Tenía planeado ver esta película mientras estaba en cartelera, pero entre una cosa y otra, se me pasó sin que me importara demasiado. Lo que ocurre es que puedes ver los tráilers, afiches y sinopsis, y en ningún lado encuentras algo que te motive a ver una especie de derivado de Transformers con Wolverine a la cabeza (y una de las pocas caras reconocibles) del reparto.

Pero las críticas posteriores me vendieron la película mejor que los desubicados de la distribuidora o el estudio. Real Steel, al parecer, tenía una profundidad insospechada cuando no se estaba enfocando en robots luchadores y el torso sudoroso de Hugh Jackman (y esa fue una frase para atraer resultados de búsqueda de señoritas, lo siento). Y no fue hasta anoche que pude confirmarlo. Real Steel es una película de ciencia-ficción y tiene que responder a las exigencias del género, pero también nos recuerda que hay más en el sci-fi que sólo CGI y otros efectos especiales.

¡Robots! ¡Robots! ¡Robots!

Como si se tratara de una precuela a la primera X-Men, empezamos con Jackman manejando su camión en un futuro cercano (2020), ganándose la vida con su robot luchador, Ambush (que al comienzo se parecía una barbaridad al Box de Alpha Flight, si seguimos con las comparaciones mutantes). El tipo está venido a menos, se llena de deudas, le cae encima un hijo abandonado 11 años atrás, mucho male bonding de padre a hijo, hijo a robot, padre robot y una Evangeline Lilly para no perderla de vista.

Pasa mucho y hay que preservar las sorpresas del inicio. Sólo decirles que si le ponían “Balboa” a este tipo se completaba la película:

Y sí, como Rocky, Real Steel tiene el mérito de desarrollar un drama familiar que es en efecto atractivo para el público masculino. De verdad te puedes sorprender a ti mismo hinchando por Rocky Atom en la pelea con Apollo Zeus, y acompañar los golpes desde el asiento, como si fuera boxeo de verdad. Por más que se tumben todas la ciudades que quieran, Megatron y Optimus no me van a provocar esa reacción (sobre todo porque la mitad del tiempo no tienes cochina idea de qué está pasando).
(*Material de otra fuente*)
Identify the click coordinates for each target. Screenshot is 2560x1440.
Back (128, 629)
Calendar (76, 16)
Hay un tipo de inmersión en la historia, en el conflicto y las motivaciones que sólo se puede construir con un buen guión, y eso es algo raro en sci-fi, sobre todo si se toma al género como una máquina de fabricar blockbusters.
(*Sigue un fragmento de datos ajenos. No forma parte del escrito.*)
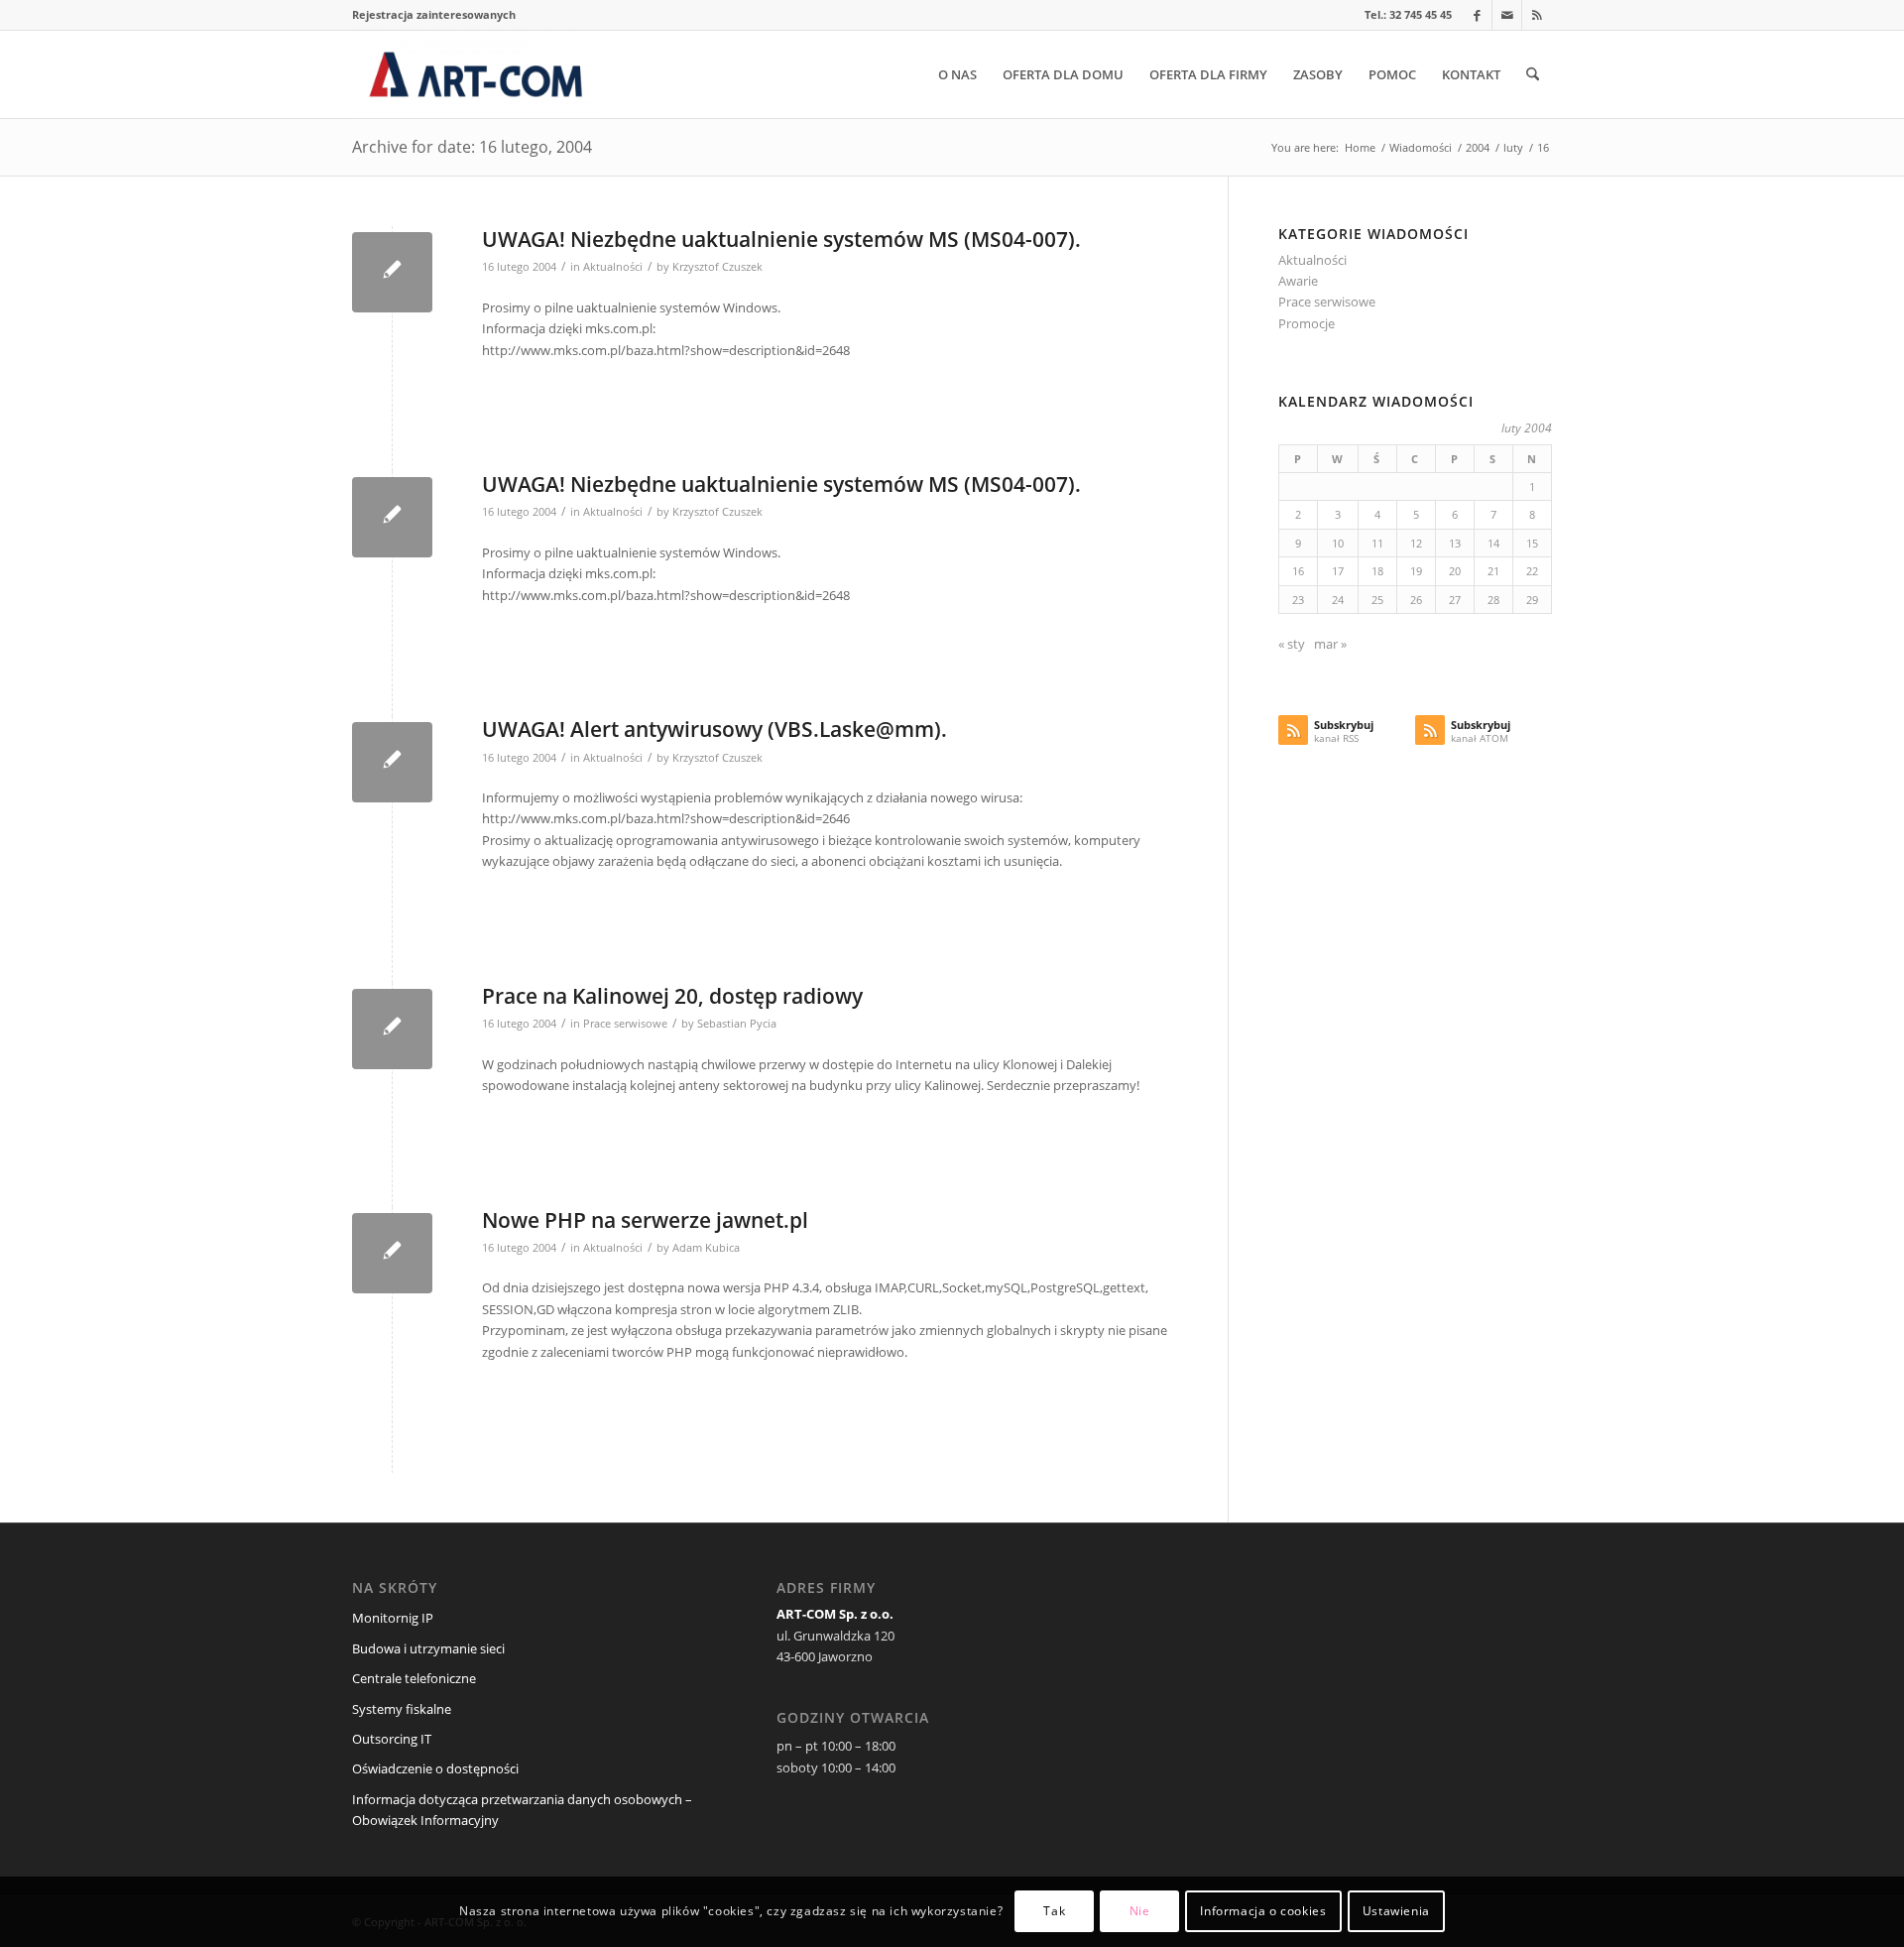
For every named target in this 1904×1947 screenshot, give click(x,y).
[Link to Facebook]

Terminando de ver Real Steel, recordé los cuentos de Ray Bradbury (El hombre ilustrado es una buena e intensa antología si quieren probar). Bradbury tiene la capacidad de elaborar este nivel de compromiso entre el lector y la historia, en un formato muy corto y sin dejarse atrapar por los lugares comunes como los miedos tecnológicos o las comparaciones hombre-maquina. Lo que obtienes son exploraciones del espíritu humano, a manera de constante universal, susceptible a los mismos vicios, las virtudes, las tragedias y la esperanza en mundos y tiempos distintos. Eso hace imperecederas las historias, hace que el Nautilus sea todavía maravilloso, que sudemos tanto como la teniente Ripley esperando detectar algún ruido, o que los dos soles de Tatooine sigan siendo uno de los momentos más solemnes de los últimos 40 años. Amemos la ciencia-ficción, pero sobre todo atesoremos la sci-fi bien hecha.